Sunday, 18 November 2007

Weekend of Supreme Fabulousness

Saturday morning started early for all of us; Karl on the morning shift at work and off to Y Morlan in Aberystwyth to set up for the Breastfeeding Group's birthday bash, which I've mentioned before. I was helping to (wo)man the cake stall and had also baked the Boob Club a birthday cake. Chocolate cake, chocolate icing, pink and sparkly decorations - after all, there's nothing more girly than breastfeeding, is there?

Everything seemed to go very well and Christopher was particularly excited, not only by having his face painted as a lion, but also by winning win a book on the tombola and a tube of Minstrels in the raffle.

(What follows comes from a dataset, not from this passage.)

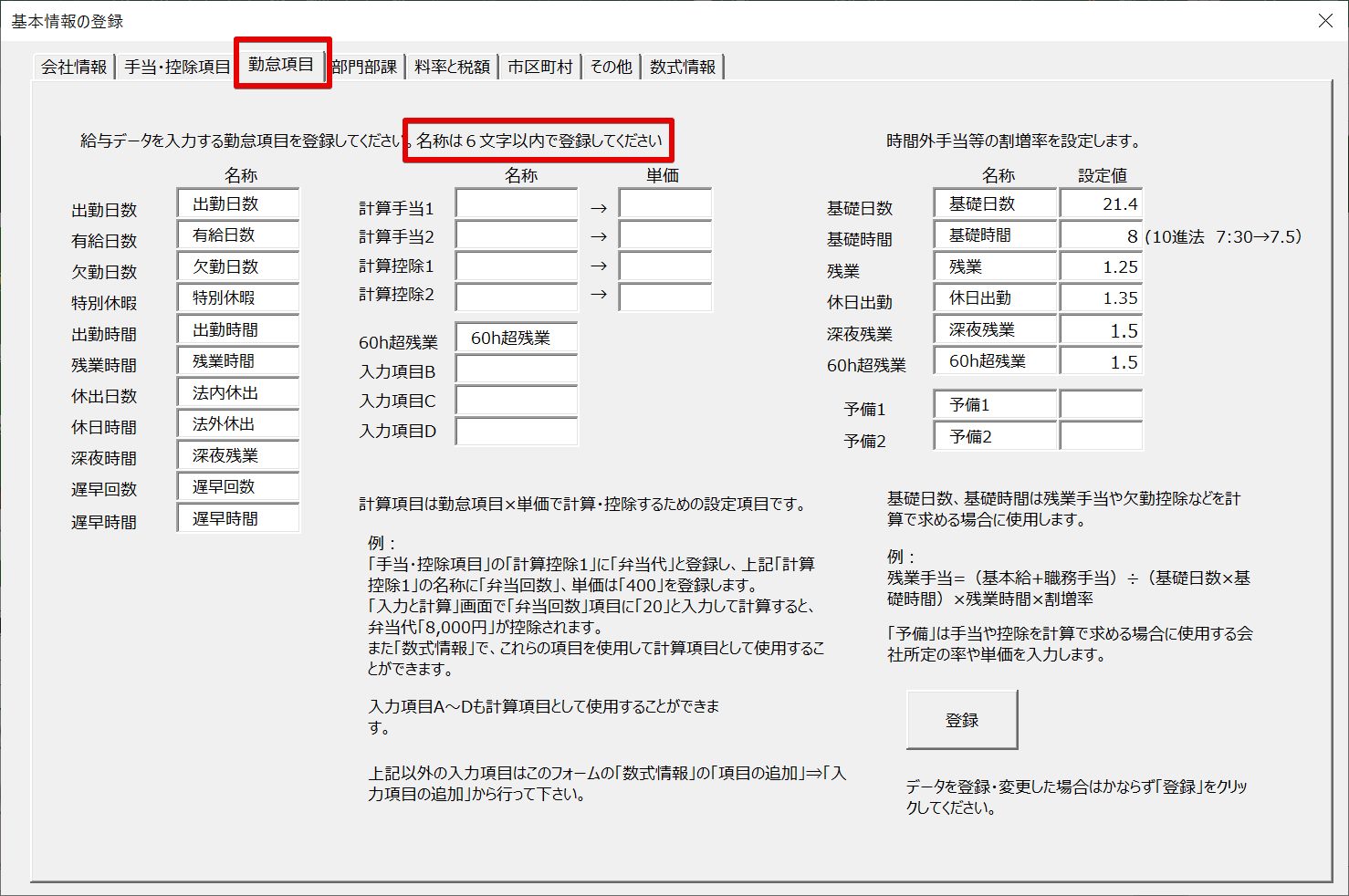Click the 60h超残業 name field in middle column

click(517, 339)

Saturday night was a big night for me and after dinner I did one of my favourite girl things; spending a considerable time getting ready to go out; my first real night out in a very long time. By real, I mean girls, uber-glammed up, ready to party and best of all for me, no driving! Hubby paid for me to taxi it home so that I could do something really out of the ordinary; go into a bar (actually, four bars) and have an actual drink (or 4, or 5). Tequila and tonic being my favoured tipple of late - ice and a slice, natch. I stayed out well past my bedtime and felt fabulous for it - yay!

(Much later)

Today has been a lazy, relaxing day for all of us. Karl's had a day off so we've enjoyed a real family Sunday, complete with full-on roast chicken dinner, with apple crumble to follow.

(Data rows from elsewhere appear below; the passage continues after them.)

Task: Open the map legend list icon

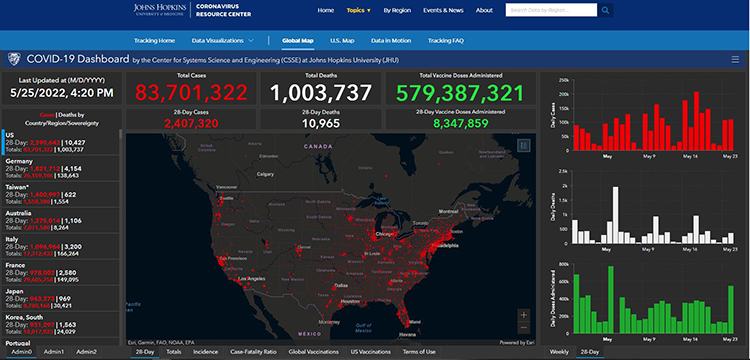Action: (x=524, y=145)
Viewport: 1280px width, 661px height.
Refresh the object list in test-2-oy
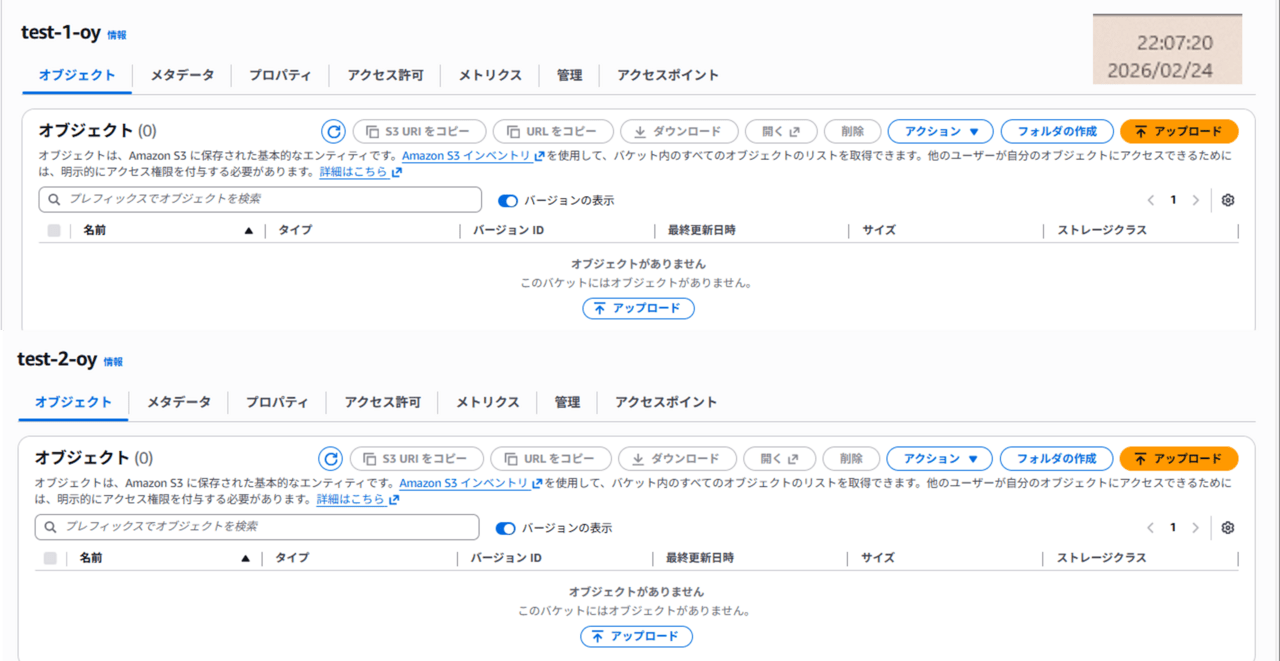330,459
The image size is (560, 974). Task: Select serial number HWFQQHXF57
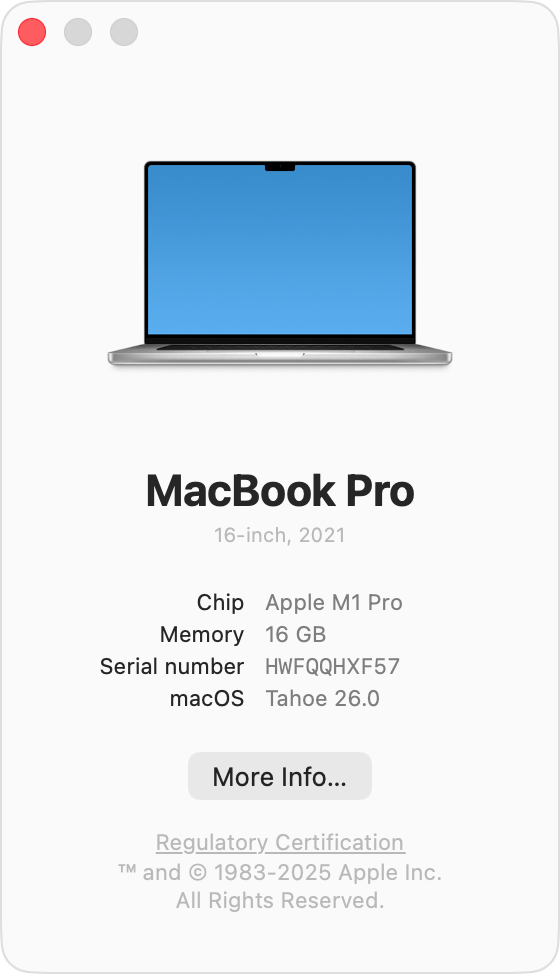pos(332,667)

Our essential trimmings for a roast chicken are nothing new; roast potatoes (still K's job, I'm afraid), bread sauce, lots of veggies and sage-and-onion stuffing. Proper stuffing, which is so easy to make that I'm almost evangelical about it. My mother-in-law demonstrated her fab and very simple stuffing and I was hooked. You can, clearly, adapt this to include different flavours. My most regular departure is to make sausagemeat stuffing by adding 100g or so of sausagemeat to the mixture. In distinctly larger quantities, this is the stuffing I use for our Christmas turkey.

Sage & Onion Stuffing

150g white breadcrumbs
fresh sage leaves, finely chopped
1 small onion, peeled and halved

olive oil

Put the onion into the food processor with about 150ml water and whizz to a nubbly liquid purée. Mix with the breadcrumbs and sage and turn into an oiled dish. Bake for around 40 minutes at 200°c until crisp and browned on top.